David Chauner, president of Philadelphia-based Threshold Sports, also flanked the mayor and called Albuquerque a dream location for cyclists of all talent levels. According to the company's website, "Threshold owns and operates the Pro Cycling Tour and creates and manages a variety of cycling events and special programs for corporate sponsors, nonprofit organizations and municipalities."
Chauner said he is an advisor for the project, helping the city put together a business plan by May intent on attracting corporate sponsorship to fray the public cost of constructing and operating the facility. He said his company "runs most major road races" in the United States.
Mayor Chavez said the park hopes to break ground this summer and will be privately managed once it's complete.
"We have about enough money, with what the governor has committed plus the bond money, to get the BMX track up," said Gail Reese, the city's chief financial officer, adding, "depending on how much roof you want."
The architectural rendering on display last week featured a 2,000 seat pavilion, without walls, but a roof covering the dirt track stretching 250 feet by 300 feet, and another roof covering the velodrome.
Because national championship BMX events attract up to 10,000 spectators, and during the last two years the event was stalled by rain in Salt Lake City and, of all places, Phoenix, having a roof is essential, said Don Dudley, a local architect working on the project.

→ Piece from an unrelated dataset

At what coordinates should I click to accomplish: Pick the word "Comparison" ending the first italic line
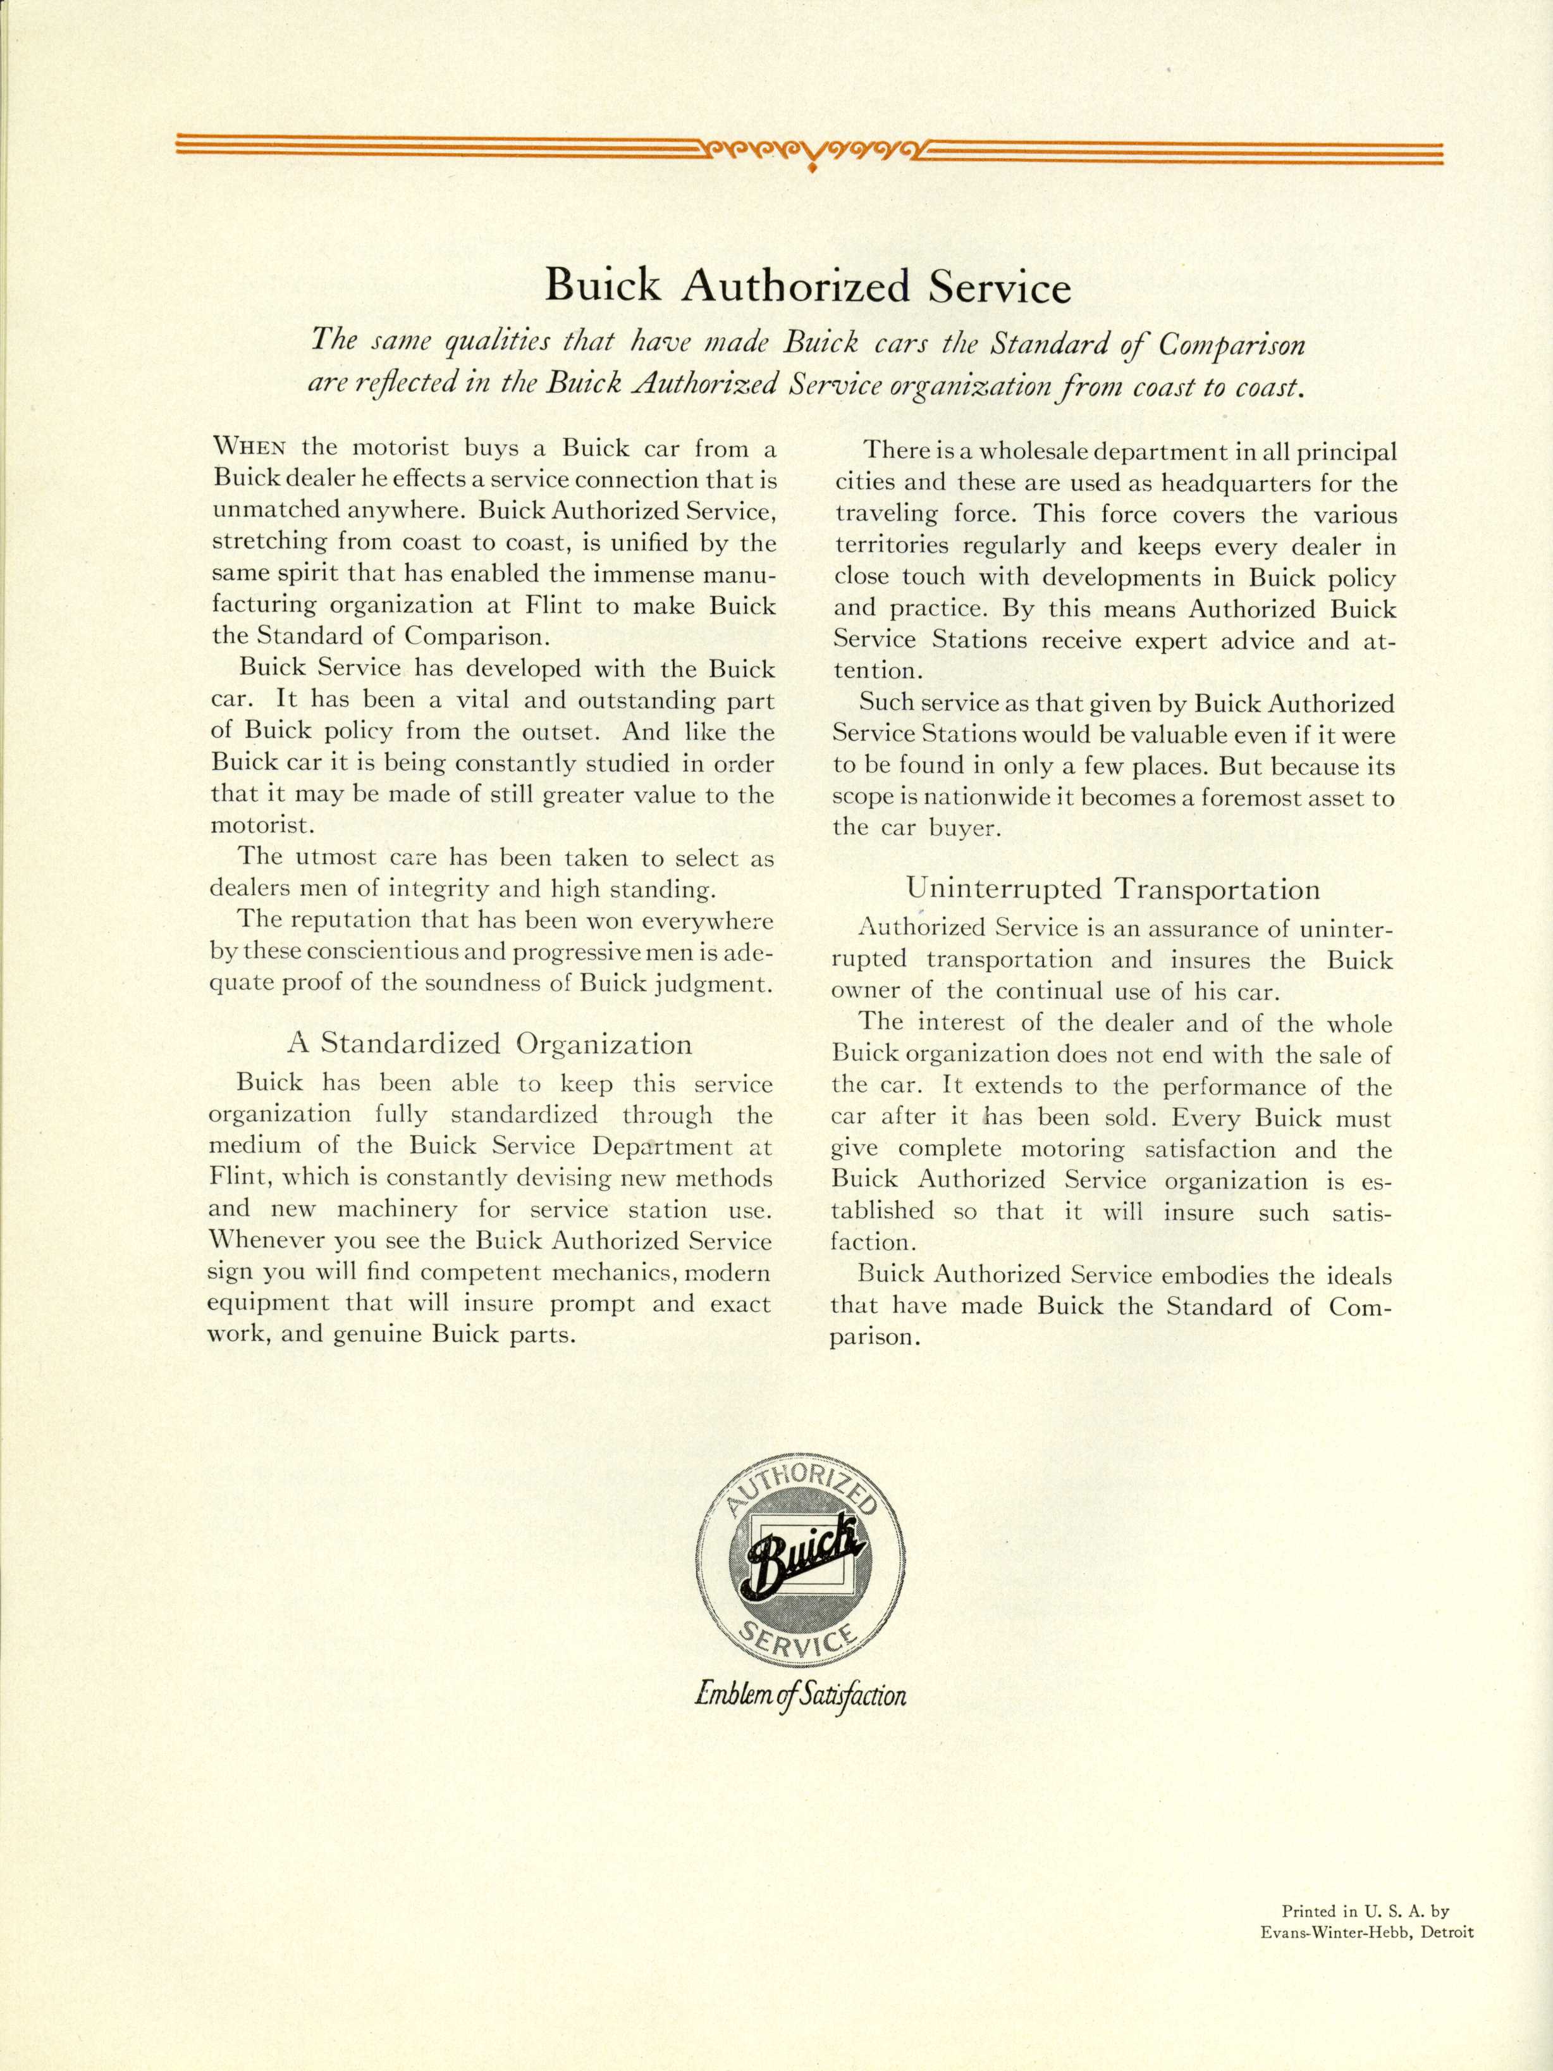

Also, according to Kenth Fallen, a local BMX pro rider, there is no covered track in the nation at Albuquerque's elevation. Fallen, 27, began riding BMX at the Duke City track near Alameda and Fourth when he was 10, and is currently ranked 15th nationally in the top pro class.
His story reflects the bike park's real potential as a Mecca for professional riders. Although Fallen's income depends on dirt track racing, in 2003 he tried velodrome racing at the Olympic training facility in Colorado Springs and discovered his times in the short sprints were competitive with some of the elite riders.
Meanwhile, the Southwest Velodrome Association owns a disassembled velodrome track that was shipped to Albuquerque after the 1999 Pan Am Games concluded in Canada, and after several world records were set on it. The wooden track presently sits on an industrial lot near I-25, but with the new bike park gaining momentum, the prospect, finally, of rebuilding the track here seems to be gaining momentum as well.
The prospect of both a BMX track and velodrome attracting attention in Albuquerque has Fallen seeing endless possibilities. "I think BMX racing will explode here," said Fallen. "Velodrome isn't as popular, not yet anyway. In Europe and Japan, it's like monster trucks here, it's huge. With Isotopes Stadium out there, a lot more people will see what's going on."
Fallen said national competitions would be ideal in Albuquerque, as well, thanks to parking and nearby hotels. The roof on the facility "would look like a monster billboard in center field for Isotopes fans," he said.
While a fitness assessment center and other amenities can be retro-fit later, it seems the planning will be centered on which track gets built first, but judging from remarks at the press conference, the BMX complex is the favorite.
"With a covering, restrooms and other basic support infrastructure, they can do (BMX) nationals here in the Spring of 2006," said Reese.
"We're stepping up and investing in our natural resources and we're going to make money on this one," said the mayor. "It's a good investment for the taxpayers."
In June, the American Bicycle Association is organizing a three-day national BMX event at Tingley Coliseum that expects 1,200 riders and 3,500 spectators from North America. John said he also hopes the event will attract local interest and signal a bright future for BMX racing in Albuquerque for years to come. "That's why we're doing it here," he said.